重臣が担うはずだった「墨俣の砦」建設事業
『絵本太閤記』は、豊臣秀吉の生涯を描いた江戸時代中期の読本(小説)です。その中には、永禄年間に美濃斎藤氏攻めに苦慮する織田信長の姿と秀吉の活躍が描かれています。
それによると、信長は美濃攻めの足がかりとするために、墨俣に砦を築くことを家臣に命じます。砦を築くことに成功すればそこの「城主」にするというのです。
この命令に飛び付いたのが秀吉でしたが、織田重臣・佐久間信盛は秀吉に手柄を奪われまいと自らその役目をかって出るのでした。
信長は信盛の申し出に喜んで「5000の人夫をもって、20日間で砦を築く」ことを命じます。信盛は織田領にて竹木を切らせ、それでイカダを組んで川を渡し、砦を築こうとします(3000人を護衛としたそうです)。
ところがそれを見た斎藤氏は兵を繰り出し、佐久間勢を夜襲。不案内な敵地でもあり、佐久間勢は防戦ならず、退却の憂き目を見るのでした。

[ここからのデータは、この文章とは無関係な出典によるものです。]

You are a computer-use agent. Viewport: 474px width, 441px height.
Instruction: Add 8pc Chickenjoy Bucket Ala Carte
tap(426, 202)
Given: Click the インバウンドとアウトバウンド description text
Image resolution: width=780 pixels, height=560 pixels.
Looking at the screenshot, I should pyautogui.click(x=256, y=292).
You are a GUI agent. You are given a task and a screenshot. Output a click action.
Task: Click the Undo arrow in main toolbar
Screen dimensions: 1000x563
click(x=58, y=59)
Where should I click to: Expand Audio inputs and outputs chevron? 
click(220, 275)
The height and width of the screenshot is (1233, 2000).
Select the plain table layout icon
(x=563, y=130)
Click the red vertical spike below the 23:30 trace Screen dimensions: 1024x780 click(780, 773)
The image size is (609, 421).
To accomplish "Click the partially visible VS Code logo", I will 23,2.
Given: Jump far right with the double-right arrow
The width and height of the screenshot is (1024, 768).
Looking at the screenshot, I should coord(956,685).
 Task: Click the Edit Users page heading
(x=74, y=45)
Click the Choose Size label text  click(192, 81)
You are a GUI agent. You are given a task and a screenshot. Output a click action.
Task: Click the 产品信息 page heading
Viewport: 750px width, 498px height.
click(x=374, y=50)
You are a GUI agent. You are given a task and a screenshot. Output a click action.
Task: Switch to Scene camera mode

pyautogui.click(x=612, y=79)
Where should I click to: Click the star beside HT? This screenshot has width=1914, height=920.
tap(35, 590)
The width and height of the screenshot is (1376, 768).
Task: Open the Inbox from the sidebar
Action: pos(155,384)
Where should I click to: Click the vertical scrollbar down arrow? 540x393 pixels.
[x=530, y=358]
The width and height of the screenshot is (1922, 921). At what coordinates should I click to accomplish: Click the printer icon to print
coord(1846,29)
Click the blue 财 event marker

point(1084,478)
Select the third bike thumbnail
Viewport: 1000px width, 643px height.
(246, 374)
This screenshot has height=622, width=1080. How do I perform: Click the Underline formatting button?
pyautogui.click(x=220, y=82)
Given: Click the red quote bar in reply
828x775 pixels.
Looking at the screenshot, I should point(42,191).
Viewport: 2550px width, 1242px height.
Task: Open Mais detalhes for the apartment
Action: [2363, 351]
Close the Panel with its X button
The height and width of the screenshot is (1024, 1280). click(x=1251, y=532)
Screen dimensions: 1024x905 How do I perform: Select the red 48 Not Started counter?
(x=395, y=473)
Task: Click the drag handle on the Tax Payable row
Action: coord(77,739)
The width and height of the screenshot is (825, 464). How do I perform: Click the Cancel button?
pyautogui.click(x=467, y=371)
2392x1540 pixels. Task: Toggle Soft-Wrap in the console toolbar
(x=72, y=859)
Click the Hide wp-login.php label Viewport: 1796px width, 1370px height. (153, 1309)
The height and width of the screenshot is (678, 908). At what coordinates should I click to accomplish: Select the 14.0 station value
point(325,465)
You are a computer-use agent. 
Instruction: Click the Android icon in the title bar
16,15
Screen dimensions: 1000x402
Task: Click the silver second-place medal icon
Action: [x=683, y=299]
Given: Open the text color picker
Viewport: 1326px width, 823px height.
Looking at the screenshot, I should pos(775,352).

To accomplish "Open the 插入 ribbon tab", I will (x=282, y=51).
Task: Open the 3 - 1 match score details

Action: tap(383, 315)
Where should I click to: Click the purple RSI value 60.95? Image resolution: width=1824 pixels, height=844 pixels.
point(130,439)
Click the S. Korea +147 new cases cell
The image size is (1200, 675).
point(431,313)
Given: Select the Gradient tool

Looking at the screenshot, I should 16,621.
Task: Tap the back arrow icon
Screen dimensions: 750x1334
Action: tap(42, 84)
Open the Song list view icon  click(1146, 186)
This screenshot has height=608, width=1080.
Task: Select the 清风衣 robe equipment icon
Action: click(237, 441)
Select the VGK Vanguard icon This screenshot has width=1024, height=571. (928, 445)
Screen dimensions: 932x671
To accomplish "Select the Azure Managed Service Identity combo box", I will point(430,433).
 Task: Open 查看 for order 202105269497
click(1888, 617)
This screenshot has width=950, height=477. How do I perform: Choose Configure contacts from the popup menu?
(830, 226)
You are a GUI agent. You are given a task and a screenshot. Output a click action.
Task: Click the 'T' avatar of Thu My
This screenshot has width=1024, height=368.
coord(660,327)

信盛に代わって今度は、柴田勝家が5000人を率いて、砦の構築に挑みます。そして今回も、斎藤氏の軍勢は夜討ちを仕掛けてくるのです。勝家は信盛の失敗をよく見ていましたから、少しも騒がず、敵勢を撃退。砦の構築は成功するかに見えましたが、斎藤氏の軍勢は勝家勢の背後にも回り込んでおり、そこから攻められたことから、あわてて撤退することになります。